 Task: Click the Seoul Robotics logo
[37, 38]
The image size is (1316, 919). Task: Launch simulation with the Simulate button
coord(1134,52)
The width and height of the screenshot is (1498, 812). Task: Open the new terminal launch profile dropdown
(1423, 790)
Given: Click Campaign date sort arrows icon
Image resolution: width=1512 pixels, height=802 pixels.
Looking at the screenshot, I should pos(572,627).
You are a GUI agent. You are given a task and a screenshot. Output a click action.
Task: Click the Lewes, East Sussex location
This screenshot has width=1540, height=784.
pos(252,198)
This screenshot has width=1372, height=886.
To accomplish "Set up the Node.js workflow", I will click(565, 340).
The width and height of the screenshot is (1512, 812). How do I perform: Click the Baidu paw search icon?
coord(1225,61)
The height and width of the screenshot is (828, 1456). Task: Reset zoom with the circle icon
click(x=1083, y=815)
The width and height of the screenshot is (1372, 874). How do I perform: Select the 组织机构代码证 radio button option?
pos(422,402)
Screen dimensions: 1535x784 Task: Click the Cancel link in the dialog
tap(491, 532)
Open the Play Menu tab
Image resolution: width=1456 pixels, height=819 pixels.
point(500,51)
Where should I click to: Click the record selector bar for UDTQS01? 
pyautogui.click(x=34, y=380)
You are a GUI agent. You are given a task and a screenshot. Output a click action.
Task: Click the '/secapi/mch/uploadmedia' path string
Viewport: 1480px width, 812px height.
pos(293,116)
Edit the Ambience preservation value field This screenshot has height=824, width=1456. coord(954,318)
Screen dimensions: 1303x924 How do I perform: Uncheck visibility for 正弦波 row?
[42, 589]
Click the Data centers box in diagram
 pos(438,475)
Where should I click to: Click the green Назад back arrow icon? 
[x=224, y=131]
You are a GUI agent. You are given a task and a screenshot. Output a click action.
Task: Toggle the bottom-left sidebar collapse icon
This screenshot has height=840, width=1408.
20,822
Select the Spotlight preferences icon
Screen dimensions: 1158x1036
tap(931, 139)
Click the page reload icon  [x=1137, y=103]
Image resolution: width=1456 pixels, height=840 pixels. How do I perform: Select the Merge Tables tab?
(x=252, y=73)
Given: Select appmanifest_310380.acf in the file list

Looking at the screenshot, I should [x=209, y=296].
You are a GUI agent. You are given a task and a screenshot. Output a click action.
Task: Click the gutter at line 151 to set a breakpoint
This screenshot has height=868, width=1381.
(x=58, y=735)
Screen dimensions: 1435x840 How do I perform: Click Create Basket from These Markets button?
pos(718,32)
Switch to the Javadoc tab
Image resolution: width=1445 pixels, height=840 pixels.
--- --- ---
Beginning at the top of the data, please return every line until and including the line containing "This screenshot has width=1372, height=886.", copied exactly, and nothing past it.

■ Output for this exercise:
 Task: Click the Seoul Robotics logo
[37, 38]
The image size is (1316, 919). Task: Launch simulation with the Simulate button
coord(1134,52)
The width and height of the screenshot is (1498, 812). Task: Open the new terminal launch profile dropdown
(1423, 790)
Given: Click Campaign date sort arrows icon
Image resolution: width=1512 pixels, height=802 pixels.
Looking at the screenshot, I should pos(572,627).
You are a GUI agent. You are given a task and a screenshot. Output a click action.
Task: Click the Lewes, East Sussex location
This screenshot has width=1540, height=784.
pos(252,198)
This screenshot has width=1372, height=886.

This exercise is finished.